Authors' Affiliations: ¹ Academic and Clinical Department of Oncology, University Hospitals Nottingham, City Hospital Campus; ² Division of Histopathology, University Hospitals Nottingham, Queens Medical Centre Campus, Nottingham, United Kingdom; and ³ Department of Obstetrics and Gynaecology, Derby City General Hospital, Derby, United Kingdom

Requests for reprints: Ian Spendlove, Academic and Clinical Department of Oncology, University of Nottingham, University Hospitals Nottingham, City Hospital Campus Trust, Hucknall Road, Nottingham, NG5 1PB, United Kingdom. Phone: 115-82-31862; Fax: 115-82-31849/121-353-1482; E-mail: Ian.Spendlove{at}nottingham.ac.uk.

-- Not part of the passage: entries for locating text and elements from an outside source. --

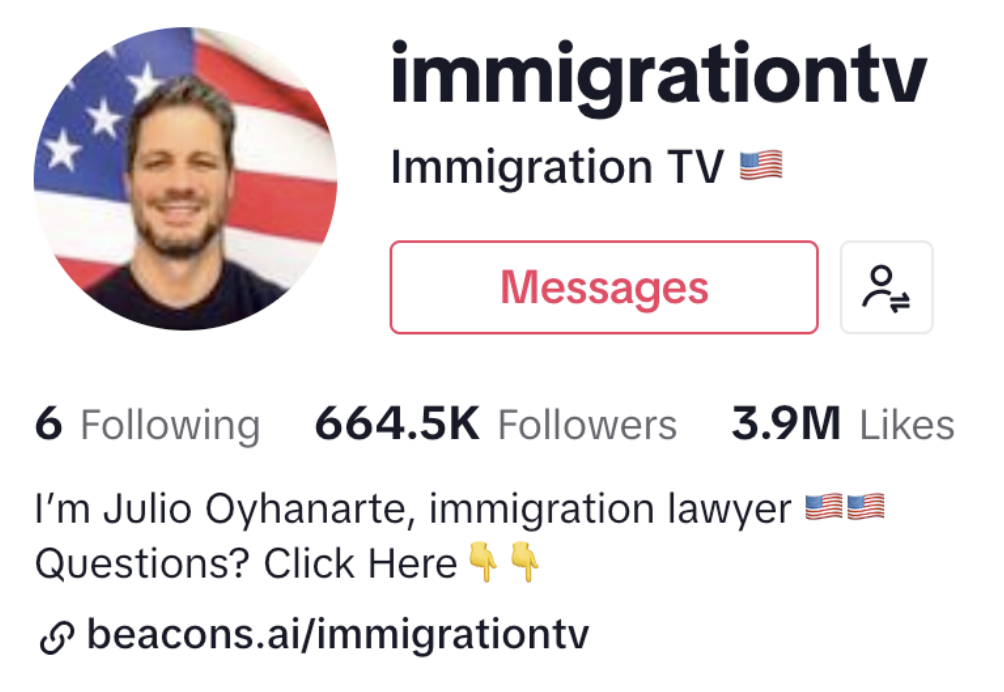Image resolution: width=1004 pixels, height=692 pixels.
Task: Open the beacons.ai/immigrationtv link
Action: click(337, 635)
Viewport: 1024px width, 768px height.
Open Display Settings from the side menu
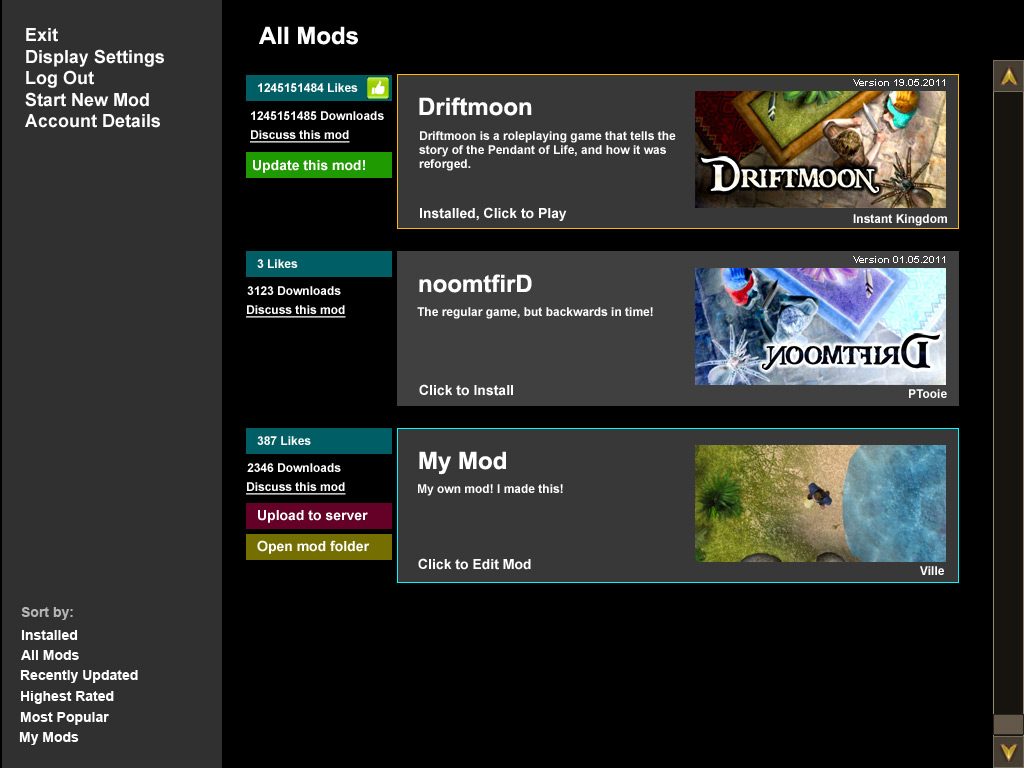(94, 57)
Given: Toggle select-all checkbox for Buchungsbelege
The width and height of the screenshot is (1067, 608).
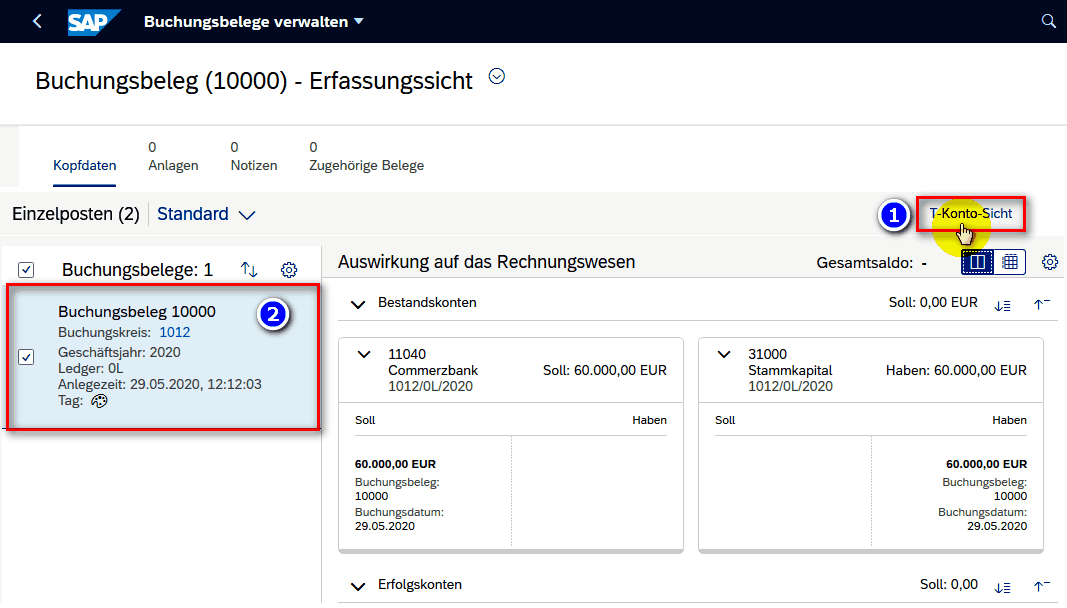Looking at the screenshot, I should (x=27, y=270).
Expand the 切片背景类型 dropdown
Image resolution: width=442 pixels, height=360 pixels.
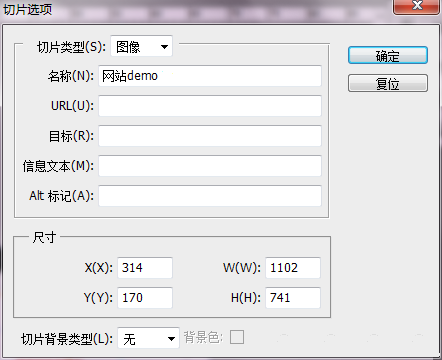coord(148,338)
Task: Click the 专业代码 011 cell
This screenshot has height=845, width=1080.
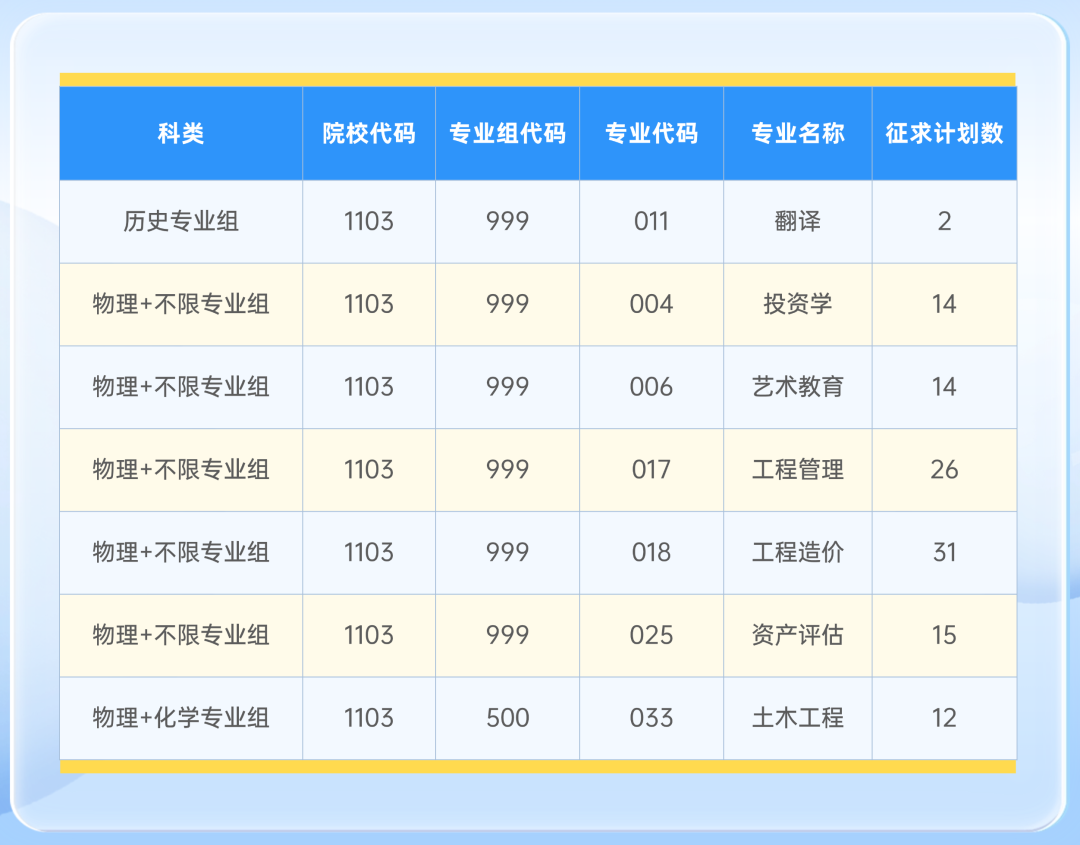Action: [x=651, y=222]
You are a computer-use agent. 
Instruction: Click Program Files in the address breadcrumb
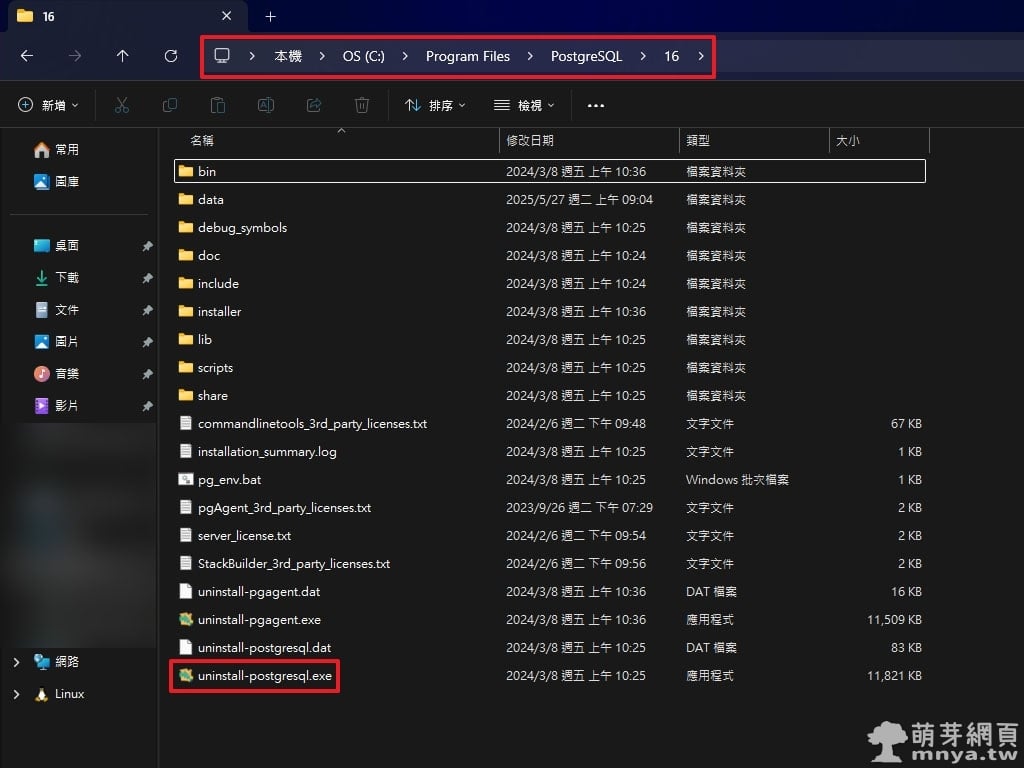coord(467,56)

Purpose: Despite improvements in cancer treatment, the prognosis of ovarian cancer remains low and imperfectly predicted by traditional pathologic criteria. Biomarkers that predict prognosis independently of such criteria shed light on important molecular variations, aiding in the development and targeting of novel therapies. Previous work has shown human leukocyte antigen (HLA) class I antigen expression to be independently predictive of prognosis in colorectal and breast cancer. We investigated the prognostic potential of HLA class I antigen expression by studying a large series of ovarian cancers.

Experimental Design: A tissue microarray of 339 ovarian cancer cases linked to prospectively recorded clinicopathologic and follow-up data was constructed. This was stained following a standard immunohistochemical protocol for HLA class I heavy chain (HC-10) and ß₂-microglobulin (ß₂-m). HLA class I antigen expression was compared with clinicopathologic factors and overall disease-specific survival using the Pearson ² test, Kaplan-Meier curves, and the log-rank test. Cox regression was used to test for the independence and magnitude of effects.

Results: There were no univariate correlations between HLA class I antigen expression and clinicopathologic factors. Deviation from an HC-10⁺/ß₂-m⁺ phenotype correlated with reduced survival in univariate analysis (log-rank, 5.69; P = 0.017); a retained HC-10⁺/ß₂-m⁺ phenotype predicted improved prognosis independently of age, stage, level of cytoreduction, and chemotherapy usage on multivariate analysis (hazard ratio, 0.587; 95% confidence interval, 0.442-0.781; P < 0.001).

Conclusions: HLA class I antigen expression is an independent prognostic marker in ovarian cancer, its loss correlating with a poor prognostic outcome.